Several of those children, grown, have told me how they suffered when they came to the Pagan community, hoping this’d be a place they’d finally be understood, only to have their visions invalidated, once more. How awful!

The boastful disdain, subtle or overt, for the Victorian fairy and people drawn to them makes me sad. It seems the naysayers want to garner attention, by showing they know an old spelling: Faerie. As if that made them superior to people who don’t use that spelling. These naysayers are authenticating and inflating themselves, by saying they are not someone else, as if the someone else is less than them.

The longer I live, the more I know most Fey Folk don’t give a hoot about your spelling. They do get annoyed by people who are snobby.

So I say: spell as you will. If you want to explain your view of the Fey, rock on! A specific spelling might not be the best way to explain. As I said, meanings of the various spellings constantly shift. Honor your own concept, share it if you feel like it, and walk away from anyone who turns down their nose at it. (Here’s a little humor about snobby magicians: https://stardrenched.com/2012/10/04/fluffy-bunny-pagan/)

2) Who are the Fey/Fae/Faerie/… of ancient lore?

Opinions vary. I believe they’re part of the Old Religion—shamanic culture that predates Christianity—and that there are at least the following four categories of Faeries (how I spell the word here doesn’t matter to me):

* ancient Fey Gods

* an ancient African tribe on the Dahomey coast, people with a tiny stature who migrated throughout the world, teaching their enchantments. That makes sense to me. Almost every culture has lore of a small, dark, magical people. And Africa has been the origin of so much of the world’s culture that it likely could also be an initial source of much magical culture. 

* descendants of human women who mated with beings from the sky. The latter are considered Gods, angels, or aliens.

* any otherworldly creature, as opposed to just humanoid beings. All magical entities—e.g., dragons—are traditionally called Fey/Fae/Faerie/….

3) The Fairy Queen Honors Varying Visions of Her Kind

And She doesn’t care if you refer to Her as Faerie Queene, Faerie Queen, or Faery Queen.

A relationship with the Fair Folk is a human heritage.
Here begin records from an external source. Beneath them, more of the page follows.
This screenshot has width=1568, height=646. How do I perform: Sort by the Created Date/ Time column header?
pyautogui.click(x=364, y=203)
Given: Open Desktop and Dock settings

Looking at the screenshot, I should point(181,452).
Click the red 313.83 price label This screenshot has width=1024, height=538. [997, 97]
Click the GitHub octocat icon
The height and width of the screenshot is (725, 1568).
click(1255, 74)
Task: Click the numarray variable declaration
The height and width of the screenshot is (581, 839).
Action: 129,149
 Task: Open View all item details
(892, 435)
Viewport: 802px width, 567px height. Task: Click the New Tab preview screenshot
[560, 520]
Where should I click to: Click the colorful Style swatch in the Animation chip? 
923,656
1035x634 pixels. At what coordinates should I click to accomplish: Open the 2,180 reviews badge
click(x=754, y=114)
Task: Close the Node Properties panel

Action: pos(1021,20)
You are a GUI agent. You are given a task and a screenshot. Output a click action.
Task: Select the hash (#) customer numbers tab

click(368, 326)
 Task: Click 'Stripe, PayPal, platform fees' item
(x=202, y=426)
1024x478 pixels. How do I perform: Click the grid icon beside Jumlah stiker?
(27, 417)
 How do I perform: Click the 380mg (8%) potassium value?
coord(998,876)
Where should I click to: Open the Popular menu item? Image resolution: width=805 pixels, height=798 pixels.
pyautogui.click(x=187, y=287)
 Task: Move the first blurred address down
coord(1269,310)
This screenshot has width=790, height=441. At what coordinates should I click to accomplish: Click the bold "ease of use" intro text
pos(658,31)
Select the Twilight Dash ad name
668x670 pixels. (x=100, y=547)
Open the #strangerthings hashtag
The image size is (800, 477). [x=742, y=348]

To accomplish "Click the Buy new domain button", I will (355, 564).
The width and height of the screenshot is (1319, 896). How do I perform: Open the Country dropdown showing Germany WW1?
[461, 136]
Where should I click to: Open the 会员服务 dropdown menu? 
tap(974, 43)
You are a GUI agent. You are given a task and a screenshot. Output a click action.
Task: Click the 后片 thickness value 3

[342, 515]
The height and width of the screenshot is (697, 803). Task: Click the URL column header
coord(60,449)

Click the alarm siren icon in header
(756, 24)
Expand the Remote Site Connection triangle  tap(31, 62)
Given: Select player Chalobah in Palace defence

It does not belong to an exclusive elite who insists there’s only one type of relationship, or one way to view the Fae. That supposed elite tends to be obnoxious about the spelling. It’s a subtle way to tear down anyone else’s involvement with the Fey.

The older I get, the more I want to honor everyone’s relationship to the Fair Folk, whatever form it takes, as long as it is ethical, and with ethical Faeries. (This article Ethical (and Unethical) Fey Teachers talks about ethical and unethical Fairies: https://stardrenched.com/2012/05/30/ethical-and-unethical-fey-teachers/).

I’ve vowed lifetime after lifetime to continue to part the veil between the mundane and Faerie realms. I cannot do that work unless I honor the various relationships with—and mental pictures of—the Fair Folk. In that spirit, I celebrate folks’ preferred spelling(s).

Honoring everyone’s ideas of the Fey doesn’t imply that my particular relationship with them is milquetoast. My Fey life is amazing. It’s precious and special and crazy powerful and deep. I suspect many a person feels their particular version is amazing, precious, special, crazy powerful, and deep. That’s wonderful! Beautiful!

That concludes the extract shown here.